Security Services Data Modelling and Engineering Senior Associate in London employer: Jpmorgan Chase & Co.
Contact Detail:
Jpmorgan Chase & Co. Recruiting Team
StudySmarter Expert Advice 🤫
We think this is how you could land Security Services Data Modelling and Engineering Senior Associate in London
✨Tip Number 1
Network like a pro! Reach out to folks in the industry, especially those already working at JPMorganChase. A friendly chat can open doors and give you insider info on what they're really looking for.
✨Tip Number 2
Show off your skills! Create a portfolio showcasing your data pipelines and projects, especially those using Databricks and Python. This will give you an edge and demonstrate your hands-on experience.
✨Tip Number 3
Prepare for the interview by brushing up on your ETL concepts and data modelling knowledge. Be ready to discuss how you've tackled challenges in previous roles, especially around data quality and governance.
✨Tip Number 4
Don't forget to apply through our website! It’s the best way to ensure your application gets seen by the right people. Plus, it shows you're serious about joining the team!

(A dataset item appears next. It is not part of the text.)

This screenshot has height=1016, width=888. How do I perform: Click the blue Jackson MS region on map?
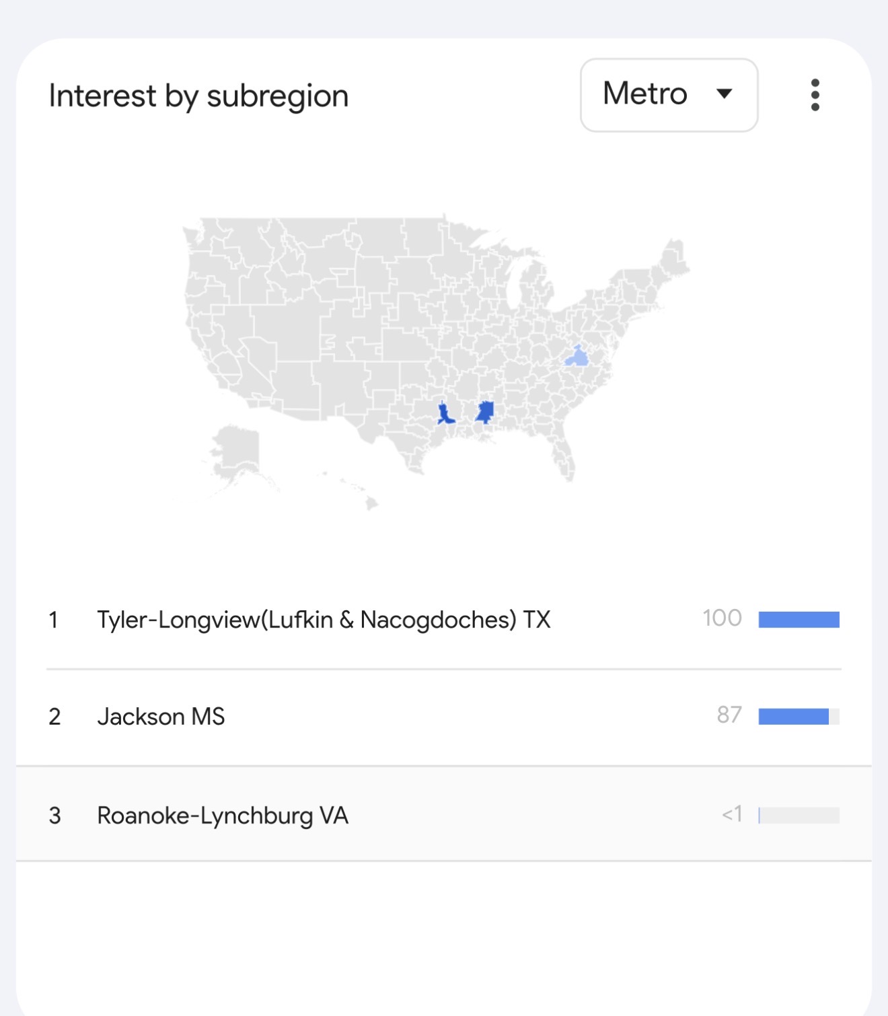486,410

We think you need these skills to ace Security Services Data Modelling and Engineering Senior Associate in London
Some tips for your application 🫡
Tailor Your CV: Make sure your CV reflects the skills and experiences that match the job description. Highlight your experience with Databricks, Python, and data pipelines to show us you’re the right fit for the role.

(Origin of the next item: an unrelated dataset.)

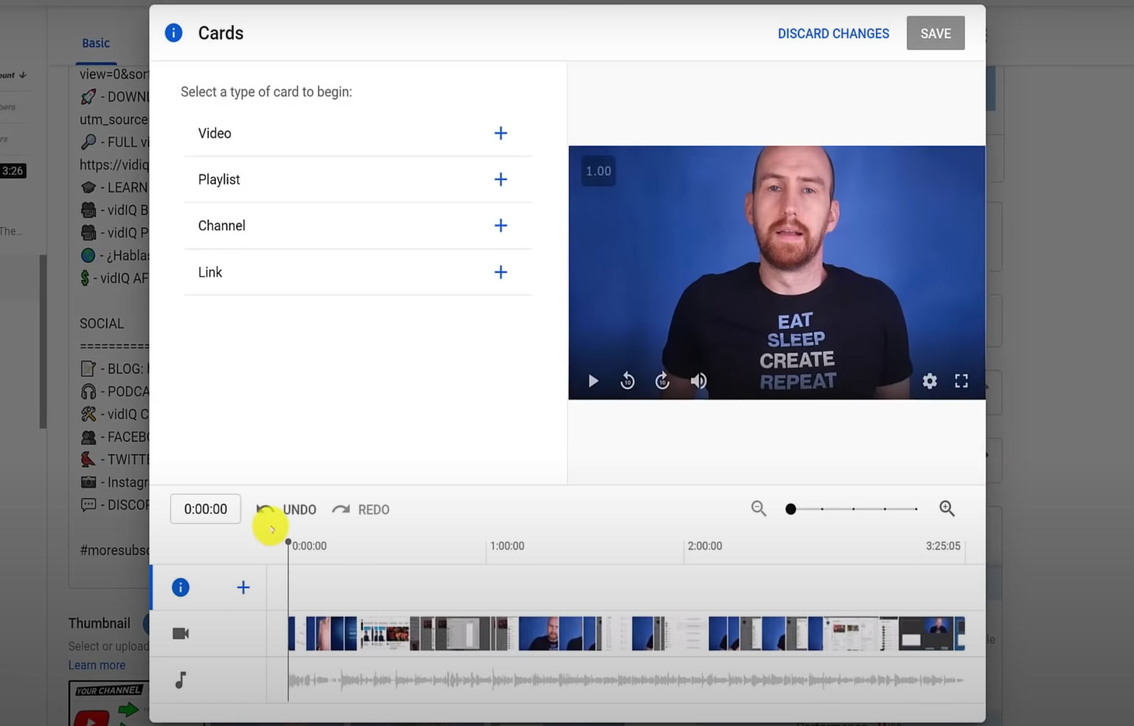Click the Cards info icon in header
This screenshot has width=1134, height=726.
[x=174, y=33]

Craft a Compelling Cover Letter: Use your cover letter to tell us why you’re passionate about data engineering and how your background aligns with our mission at StudySmarter. Be specific about your achievements and how they relate to the role.
Showcase Your Projects: If you've worked on relevant projects, don’t hesitate to include them! We love seeing practical examples of your work, especially those involving data modelling and ETL processes.

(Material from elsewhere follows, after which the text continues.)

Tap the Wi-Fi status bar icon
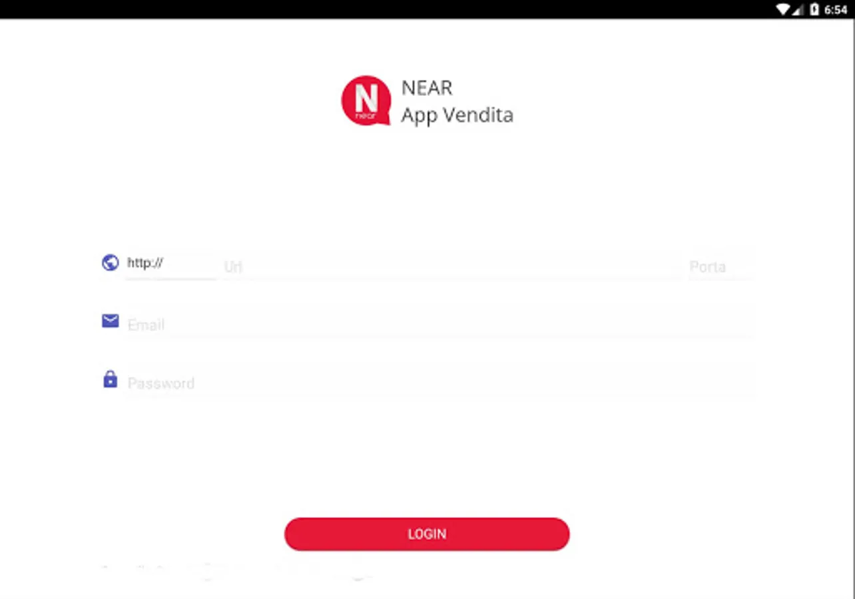 coord(783,9)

Apply Through Our Website: We encourage you to apply directly through our website. It’s the best way for us to receive your application and ensures you’re considered for the role. Plus, it’s super easy!
How to prepare for a job interview at Jpmorgan Chase & Co.
✨Know Your Data Pipelines
Make sure you brush up on your experience with data pipelines, especially on Databricks. Be ready to discuss specific projects where you've designed and optimised these pipelines using Python and Spark. This will show that you not only understand the theory but have practical experience too.
✨Collaborate Like a Pro
Since collaboration is key in this role, think of examples where you've worked closely with Data Architects or Business Analysts. Prepare to share how you communicated complex data models and ETL logic clearly, as this will demonstrate your teamwork skills and ability to convey technical information effectively.
✨Showcase Your Documentation Skills
Be prepared to talk about how you document data flows and transformation logic. Bring examples of your documentation work, and explain how it helped maintain transparency and accountability in your previous roles. This will highlight your attention to detail and commitment to best practices.
✨Familiarise Yourself with Governance Standards
Understanding data governance and compliance is crucial for this position. Brush up on relevant standards and be ready to discuss how you've ensured datasets and pipelines meet these requirements in past projects. This will show that you're not just technically skilled but also aware of the broader implications of your work.